### PROBLEM STATEMENT
Make an exact copy of every record that follows.

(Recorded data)
──────────

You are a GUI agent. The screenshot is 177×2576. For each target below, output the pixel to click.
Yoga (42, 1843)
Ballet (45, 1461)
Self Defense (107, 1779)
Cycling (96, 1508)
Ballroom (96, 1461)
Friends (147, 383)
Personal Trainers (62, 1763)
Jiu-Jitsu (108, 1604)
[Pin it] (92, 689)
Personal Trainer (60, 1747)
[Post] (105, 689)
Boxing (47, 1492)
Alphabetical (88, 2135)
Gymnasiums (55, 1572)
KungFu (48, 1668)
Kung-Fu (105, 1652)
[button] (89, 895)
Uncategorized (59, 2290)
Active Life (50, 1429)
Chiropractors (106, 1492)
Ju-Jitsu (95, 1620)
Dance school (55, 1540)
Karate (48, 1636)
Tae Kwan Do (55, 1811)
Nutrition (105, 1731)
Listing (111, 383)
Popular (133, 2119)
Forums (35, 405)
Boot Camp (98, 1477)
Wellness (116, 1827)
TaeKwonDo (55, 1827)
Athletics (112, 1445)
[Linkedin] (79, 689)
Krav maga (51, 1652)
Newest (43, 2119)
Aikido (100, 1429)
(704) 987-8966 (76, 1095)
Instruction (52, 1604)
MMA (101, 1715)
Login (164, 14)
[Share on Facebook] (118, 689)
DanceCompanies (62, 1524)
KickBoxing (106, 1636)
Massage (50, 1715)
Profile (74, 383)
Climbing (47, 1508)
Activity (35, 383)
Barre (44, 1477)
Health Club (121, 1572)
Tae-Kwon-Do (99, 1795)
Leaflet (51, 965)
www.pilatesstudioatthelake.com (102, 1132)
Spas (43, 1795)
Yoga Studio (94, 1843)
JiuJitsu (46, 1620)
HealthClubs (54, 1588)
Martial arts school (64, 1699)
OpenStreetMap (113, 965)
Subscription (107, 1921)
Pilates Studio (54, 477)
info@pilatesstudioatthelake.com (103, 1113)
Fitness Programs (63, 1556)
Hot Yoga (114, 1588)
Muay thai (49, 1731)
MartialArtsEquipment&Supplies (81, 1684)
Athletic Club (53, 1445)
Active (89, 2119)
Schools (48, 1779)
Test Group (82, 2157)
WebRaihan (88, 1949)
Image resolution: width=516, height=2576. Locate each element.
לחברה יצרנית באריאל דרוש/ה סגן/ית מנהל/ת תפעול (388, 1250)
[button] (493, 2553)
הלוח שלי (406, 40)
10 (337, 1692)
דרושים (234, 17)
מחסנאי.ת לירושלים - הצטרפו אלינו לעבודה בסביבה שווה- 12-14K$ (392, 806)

──────────

### WRITTEN ANSWER
You are a GUI agent. The screenshot is 177×2576. For each target below, output the pixel to click.
Yoga (42, 1843)
Ballet (45, 1461)
Self Defense (107, 1779)
Cycling (96, 1508)
Ballroom (96, 1461)
Friends (147, 383)
Personal Trainers (62, 1763)
Jiu-Jitsu (108, 1604)
[Pin it] (92, 689)
Personal Trainer (60, 1747)
[Post] (105, 689)
Boxing (47, 1492)
Alphabetical (88, 2135)
Gymnasiums (55, 1572)
KungFu (48, 1668)
Kung-Fu (105, 1652)
[button] (89, 895)
Uncategorized (59, 2290)
Active Life (50, 1429)
Chiropractors (106, 1492)
Ju-Jitsu (95, 1620)
Dance school (55, 1540)
Karate (48, 1636)
Tae Kwan Do (55, 1811)
Nutrition (105, 1731)
Listing (111, 383)
Popular (133, 2119)
Forums (35, 405)
Boot Camp (98, 1477)
Wellness (116, 1827)
TaeKwonDo (55, 1827)
Athletics (112, 1445)
[Linkedin] (79, 689)
Krav maga (51, 1652)
Newest (43, 2119)
Aikido (100, 1429)
(704) 987-8966 (76, 1095)
Instruction (52, 1604)
MMA (101, 1715)
Login (164, 14)
[Share on Facebook] (118, 689)
DanceCompanies (62, 1524)
KickBoxing (106, 1636)
Massage (50, 1715)
Profile (74, 383)
Climbing (47, 1508)
Activity (35, 383)
Barre (44, 1477)
Health Club (121, 1572)
Tae-Kwon-Do (99, 1795)
Leaflet (51, 965)
www.pilatesstudioatthelake.com (102, 1132)
Spas (43, 1795)
Yoga Studio (94, 1843)
JiuJitsu (46, 1620)
HealthClubs (54, 1588)
Martial arts school (64, 1699)
OpenStreetMap (113, 965)
Subscription (107, 1921)
Pilates Studio (54, 477)
info@pilatesstudioatthelake.com (103, 1113)
Fitness Programs (63, 1556)
Hot Yoga (114, 1588)
Muay thai (49, 1731)
MartialArtsEquipment&Supplies (81, 1684)
Athletic Club (53, 1445)
Active (89, 2119)
Schools (48, 1779)
Test Group (82, 2157)
WebRaihan (88, 1949)
Image resolution: width=516, height=2576. Locate each element.
לחברה יצרנית באריאל דרוש/ה סגן/ית מנהל/ת תפעול (388, 1250)
[button] (493, 2553)
הלוח שלי (406, 40)
10 (337, 1692)
דרושים (234, 17)
מחסנאי.ת לירושלים - הצטרפו אלינו לעבודה בסביבה שווה- 12-14K$ (392, 806)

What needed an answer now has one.